Your goal. Return, with no changes, the rows from the one containing "English (616, 24)" through the last row.

Data shown.
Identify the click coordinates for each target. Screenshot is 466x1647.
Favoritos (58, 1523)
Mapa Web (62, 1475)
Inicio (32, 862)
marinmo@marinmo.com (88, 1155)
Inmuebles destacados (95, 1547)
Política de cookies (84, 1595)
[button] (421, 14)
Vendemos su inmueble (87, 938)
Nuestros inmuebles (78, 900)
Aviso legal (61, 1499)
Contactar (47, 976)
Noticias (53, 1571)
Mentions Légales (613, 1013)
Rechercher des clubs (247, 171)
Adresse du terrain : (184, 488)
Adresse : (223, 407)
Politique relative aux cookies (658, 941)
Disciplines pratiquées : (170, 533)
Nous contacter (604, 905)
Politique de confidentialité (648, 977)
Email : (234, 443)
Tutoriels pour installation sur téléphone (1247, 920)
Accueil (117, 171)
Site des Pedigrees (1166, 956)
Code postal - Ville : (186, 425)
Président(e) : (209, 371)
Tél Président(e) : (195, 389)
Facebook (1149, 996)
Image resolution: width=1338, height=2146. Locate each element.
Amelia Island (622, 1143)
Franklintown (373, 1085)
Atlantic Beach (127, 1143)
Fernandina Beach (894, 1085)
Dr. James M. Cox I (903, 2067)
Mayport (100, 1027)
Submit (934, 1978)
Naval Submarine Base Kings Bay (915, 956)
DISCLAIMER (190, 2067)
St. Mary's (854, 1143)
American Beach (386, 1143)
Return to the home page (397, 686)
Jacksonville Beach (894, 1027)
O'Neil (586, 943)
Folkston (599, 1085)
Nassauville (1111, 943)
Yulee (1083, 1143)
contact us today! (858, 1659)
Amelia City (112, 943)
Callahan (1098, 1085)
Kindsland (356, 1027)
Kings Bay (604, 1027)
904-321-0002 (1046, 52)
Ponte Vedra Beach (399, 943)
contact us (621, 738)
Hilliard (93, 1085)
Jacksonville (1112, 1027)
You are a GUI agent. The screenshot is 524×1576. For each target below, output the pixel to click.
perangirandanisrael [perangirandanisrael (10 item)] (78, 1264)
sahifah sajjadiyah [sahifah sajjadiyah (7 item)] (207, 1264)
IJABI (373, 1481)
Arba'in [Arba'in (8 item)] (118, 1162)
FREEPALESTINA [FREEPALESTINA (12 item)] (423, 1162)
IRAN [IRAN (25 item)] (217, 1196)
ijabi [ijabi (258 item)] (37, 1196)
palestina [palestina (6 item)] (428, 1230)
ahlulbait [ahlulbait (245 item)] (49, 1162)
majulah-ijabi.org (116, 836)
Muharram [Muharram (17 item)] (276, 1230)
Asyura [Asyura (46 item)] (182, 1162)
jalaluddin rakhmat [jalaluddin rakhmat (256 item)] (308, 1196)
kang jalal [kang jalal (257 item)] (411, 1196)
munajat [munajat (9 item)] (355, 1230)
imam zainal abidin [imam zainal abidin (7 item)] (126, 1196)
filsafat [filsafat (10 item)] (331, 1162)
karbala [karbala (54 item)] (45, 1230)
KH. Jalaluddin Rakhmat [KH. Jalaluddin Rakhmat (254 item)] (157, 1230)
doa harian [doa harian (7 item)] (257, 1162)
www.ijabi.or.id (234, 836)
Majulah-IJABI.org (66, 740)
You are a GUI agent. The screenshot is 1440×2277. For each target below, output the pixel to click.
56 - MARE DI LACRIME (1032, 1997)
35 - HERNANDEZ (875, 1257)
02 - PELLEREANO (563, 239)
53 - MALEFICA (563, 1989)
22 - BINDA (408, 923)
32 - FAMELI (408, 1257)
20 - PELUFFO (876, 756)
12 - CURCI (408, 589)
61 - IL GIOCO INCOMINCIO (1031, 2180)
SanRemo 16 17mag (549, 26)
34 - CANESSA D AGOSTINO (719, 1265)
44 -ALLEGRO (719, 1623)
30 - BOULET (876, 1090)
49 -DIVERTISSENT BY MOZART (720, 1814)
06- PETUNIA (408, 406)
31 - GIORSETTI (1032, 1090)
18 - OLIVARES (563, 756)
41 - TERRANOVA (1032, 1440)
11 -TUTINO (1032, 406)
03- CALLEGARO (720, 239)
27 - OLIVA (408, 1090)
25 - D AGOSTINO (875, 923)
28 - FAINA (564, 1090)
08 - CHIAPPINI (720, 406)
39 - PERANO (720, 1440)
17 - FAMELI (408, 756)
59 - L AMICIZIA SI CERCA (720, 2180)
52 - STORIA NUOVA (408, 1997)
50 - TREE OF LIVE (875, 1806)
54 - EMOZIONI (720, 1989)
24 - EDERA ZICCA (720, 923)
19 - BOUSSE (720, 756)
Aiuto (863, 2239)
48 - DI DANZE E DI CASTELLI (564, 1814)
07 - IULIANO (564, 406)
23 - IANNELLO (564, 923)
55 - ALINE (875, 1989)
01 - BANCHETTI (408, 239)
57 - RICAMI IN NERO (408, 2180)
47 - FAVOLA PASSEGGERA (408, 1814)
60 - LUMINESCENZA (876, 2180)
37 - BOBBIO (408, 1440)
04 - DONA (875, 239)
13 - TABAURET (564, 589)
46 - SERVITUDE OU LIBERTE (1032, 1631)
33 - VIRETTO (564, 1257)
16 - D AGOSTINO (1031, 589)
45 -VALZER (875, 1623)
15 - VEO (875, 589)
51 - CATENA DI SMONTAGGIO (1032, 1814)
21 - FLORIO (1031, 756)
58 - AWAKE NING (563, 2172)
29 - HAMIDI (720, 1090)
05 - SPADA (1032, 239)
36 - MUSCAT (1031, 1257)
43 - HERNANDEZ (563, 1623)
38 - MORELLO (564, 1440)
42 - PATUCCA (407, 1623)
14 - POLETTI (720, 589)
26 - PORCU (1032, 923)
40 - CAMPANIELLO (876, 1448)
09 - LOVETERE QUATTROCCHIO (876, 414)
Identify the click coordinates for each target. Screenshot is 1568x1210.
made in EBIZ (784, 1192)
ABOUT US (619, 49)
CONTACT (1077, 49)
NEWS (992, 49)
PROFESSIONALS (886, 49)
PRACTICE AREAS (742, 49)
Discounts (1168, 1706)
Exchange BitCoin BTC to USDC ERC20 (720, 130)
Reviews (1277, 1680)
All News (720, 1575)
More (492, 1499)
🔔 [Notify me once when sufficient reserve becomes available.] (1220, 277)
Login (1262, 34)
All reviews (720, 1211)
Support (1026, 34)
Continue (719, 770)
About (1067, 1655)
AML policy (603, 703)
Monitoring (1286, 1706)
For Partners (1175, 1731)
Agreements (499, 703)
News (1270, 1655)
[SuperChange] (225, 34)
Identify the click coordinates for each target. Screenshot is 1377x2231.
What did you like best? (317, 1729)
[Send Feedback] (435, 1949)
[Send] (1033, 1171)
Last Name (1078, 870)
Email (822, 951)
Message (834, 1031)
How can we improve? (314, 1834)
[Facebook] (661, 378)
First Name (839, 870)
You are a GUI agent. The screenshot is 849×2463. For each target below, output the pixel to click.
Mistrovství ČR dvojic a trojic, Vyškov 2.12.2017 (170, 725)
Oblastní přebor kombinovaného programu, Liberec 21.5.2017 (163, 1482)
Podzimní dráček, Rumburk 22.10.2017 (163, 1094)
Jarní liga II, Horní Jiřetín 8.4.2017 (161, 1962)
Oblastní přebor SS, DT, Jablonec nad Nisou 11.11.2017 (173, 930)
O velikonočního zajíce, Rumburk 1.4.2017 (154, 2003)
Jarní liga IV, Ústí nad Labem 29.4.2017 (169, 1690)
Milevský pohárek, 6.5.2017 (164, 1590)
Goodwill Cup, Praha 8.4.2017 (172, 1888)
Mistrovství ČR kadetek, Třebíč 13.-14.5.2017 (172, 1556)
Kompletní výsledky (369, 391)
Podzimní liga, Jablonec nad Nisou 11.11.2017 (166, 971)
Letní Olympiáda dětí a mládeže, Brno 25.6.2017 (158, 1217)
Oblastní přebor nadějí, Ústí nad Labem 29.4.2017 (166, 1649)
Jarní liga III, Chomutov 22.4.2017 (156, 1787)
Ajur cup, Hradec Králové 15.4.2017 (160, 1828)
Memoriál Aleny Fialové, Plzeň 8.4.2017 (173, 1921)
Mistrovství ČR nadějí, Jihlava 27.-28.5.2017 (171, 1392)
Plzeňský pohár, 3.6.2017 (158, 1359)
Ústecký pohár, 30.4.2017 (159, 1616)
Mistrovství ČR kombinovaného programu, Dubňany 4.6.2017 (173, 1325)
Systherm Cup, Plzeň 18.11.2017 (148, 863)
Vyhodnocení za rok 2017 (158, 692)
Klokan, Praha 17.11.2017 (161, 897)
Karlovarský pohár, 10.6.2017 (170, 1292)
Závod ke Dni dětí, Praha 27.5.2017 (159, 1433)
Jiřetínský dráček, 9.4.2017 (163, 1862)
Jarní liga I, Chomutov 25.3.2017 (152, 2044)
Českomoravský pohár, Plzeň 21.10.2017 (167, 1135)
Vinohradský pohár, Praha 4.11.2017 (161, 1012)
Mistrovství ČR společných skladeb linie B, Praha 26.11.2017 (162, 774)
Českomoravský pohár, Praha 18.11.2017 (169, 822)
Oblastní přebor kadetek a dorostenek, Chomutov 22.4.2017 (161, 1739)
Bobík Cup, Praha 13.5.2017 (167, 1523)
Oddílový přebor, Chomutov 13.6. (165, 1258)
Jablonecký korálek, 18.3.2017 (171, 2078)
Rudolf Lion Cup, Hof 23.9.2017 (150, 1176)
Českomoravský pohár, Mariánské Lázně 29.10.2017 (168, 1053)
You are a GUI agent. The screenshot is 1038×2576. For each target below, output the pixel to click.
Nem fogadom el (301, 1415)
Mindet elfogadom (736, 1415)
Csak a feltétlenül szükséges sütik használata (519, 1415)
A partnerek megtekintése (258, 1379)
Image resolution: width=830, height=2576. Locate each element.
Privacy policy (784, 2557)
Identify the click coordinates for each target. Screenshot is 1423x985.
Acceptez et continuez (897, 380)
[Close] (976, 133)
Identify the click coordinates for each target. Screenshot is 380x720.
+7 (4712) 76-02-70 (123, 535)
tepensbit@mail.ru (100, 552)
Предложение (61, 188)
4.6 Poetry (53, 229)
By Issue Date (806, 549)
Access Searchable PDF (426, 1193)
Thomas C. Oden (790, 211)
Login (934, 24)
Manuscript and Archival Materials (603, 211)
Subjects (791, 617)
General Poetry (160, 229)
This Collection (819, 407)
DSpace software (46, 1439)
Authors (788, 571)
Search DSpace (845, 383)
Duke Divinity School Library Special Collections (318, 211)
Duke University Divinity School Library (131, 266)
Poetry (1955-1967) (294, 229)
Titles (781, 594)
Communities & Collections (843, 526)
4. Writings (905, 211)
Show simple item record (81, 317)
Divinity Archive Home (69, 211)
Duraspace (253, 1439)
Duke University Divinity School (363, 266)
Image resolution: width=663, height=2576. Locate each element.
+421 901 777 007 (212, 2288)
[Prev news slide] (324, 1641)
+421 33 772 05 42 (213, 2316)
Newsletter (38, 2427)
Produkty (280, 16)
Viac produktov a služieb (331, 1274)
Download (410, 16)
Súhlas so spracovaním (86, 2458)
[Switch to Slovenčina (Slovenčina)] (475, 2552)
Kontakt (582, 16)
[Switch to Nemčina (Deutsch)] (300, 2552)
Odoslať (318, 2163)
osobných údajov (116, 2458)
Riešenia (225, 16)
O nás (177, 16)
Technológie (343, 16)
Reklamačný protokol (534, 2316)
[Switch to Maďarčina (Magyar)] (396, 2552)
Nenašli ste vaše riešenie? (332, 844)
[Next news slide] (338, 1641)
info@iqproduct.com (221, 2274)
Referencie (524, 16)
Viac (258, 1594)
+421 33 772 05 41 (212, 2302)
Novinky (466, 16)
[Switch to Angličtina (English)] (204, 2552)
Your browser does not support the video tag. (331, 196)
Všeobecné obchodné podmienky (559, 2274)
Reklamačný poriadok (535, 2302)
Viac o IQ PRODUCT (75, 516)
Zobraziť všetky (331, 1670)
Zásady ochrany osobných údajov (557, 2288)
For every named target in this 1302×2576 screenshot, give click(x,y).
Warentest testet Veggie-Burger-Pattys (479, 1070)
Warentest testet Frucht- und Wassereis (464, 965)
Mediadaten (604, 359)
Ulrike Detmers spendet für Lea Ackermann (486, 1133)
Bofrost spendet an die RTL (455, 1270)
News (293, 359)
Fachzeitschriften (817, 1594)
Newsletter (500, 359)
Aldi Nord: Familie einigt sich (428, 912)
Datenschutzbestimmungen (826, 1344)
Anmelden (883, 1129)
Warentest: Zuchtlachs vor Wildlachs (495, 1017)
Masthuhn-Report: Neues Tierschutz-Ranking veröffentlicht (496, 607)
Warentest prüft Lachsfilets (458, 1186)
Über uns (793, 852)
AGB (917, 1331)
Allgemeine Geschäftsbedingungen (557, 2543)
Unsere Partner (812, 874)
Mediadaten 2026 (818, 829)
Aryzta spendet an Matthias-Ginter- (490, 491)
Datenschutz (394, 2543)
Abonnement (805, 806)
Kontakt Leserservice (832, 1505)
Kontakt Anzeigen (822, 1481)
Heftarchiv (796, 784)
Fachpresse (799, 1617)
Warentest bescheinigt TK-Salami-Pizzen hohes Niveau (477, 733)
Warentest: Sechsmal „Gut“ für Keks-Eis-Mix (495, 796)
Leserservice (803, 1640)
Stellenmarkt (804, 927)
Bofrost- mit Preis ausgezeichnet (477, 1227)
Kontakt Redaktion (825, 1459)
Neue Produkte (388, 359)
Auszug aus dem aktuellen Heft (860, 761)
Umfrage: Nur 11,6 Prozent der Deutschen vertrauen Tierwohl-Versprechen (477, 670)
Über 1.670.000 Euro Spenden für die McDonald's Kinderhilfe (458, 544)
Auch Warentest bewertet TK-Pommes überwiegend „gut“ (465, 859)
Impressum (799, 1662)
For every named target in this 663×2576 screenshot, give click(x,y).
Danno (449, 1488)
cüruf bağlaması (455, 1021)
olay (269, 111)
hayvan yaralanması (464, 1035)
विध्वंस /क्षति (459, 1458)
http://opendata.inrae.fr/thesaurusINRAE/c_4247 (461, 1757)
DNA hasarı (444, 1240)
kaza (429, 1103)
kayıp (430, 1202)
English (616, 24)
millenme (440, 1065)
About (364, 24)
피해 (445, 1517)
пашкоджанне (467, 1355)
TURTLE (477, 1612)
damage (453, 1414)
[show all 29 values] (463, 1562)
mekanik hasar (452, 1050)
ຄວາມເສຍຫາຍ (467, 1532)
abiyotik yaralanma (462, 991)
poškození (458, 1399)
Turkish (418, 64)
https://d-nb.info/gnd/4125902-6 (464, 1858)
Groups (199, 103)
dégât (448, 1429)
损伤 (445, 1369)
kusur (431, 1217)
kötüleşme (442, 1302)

Response to the task.
English (616, 24)
millenme (440, 1065)
About (364, 24)
피해 (445, 1517)
пашкоджанне (467, 1355)
TURTLE (477, 1612)
damage (453, 1414)
[show all 29 values] (463, 1562)
mekanik hasar (452, 1050)
ຄວາມເສຍຫາຍ (467, 1532)
abiyotik yaralanma (462, 991)
poškození (458, 1399)
Turkish (418, 64)
https://d-nb.info/gnd/4125902-6 (464, 1858)
Groups (199, 103)
dégât (448, 1429)
损伤 (445, 1369)
kusur (431, 1217)
kötüleşme (442, 1302)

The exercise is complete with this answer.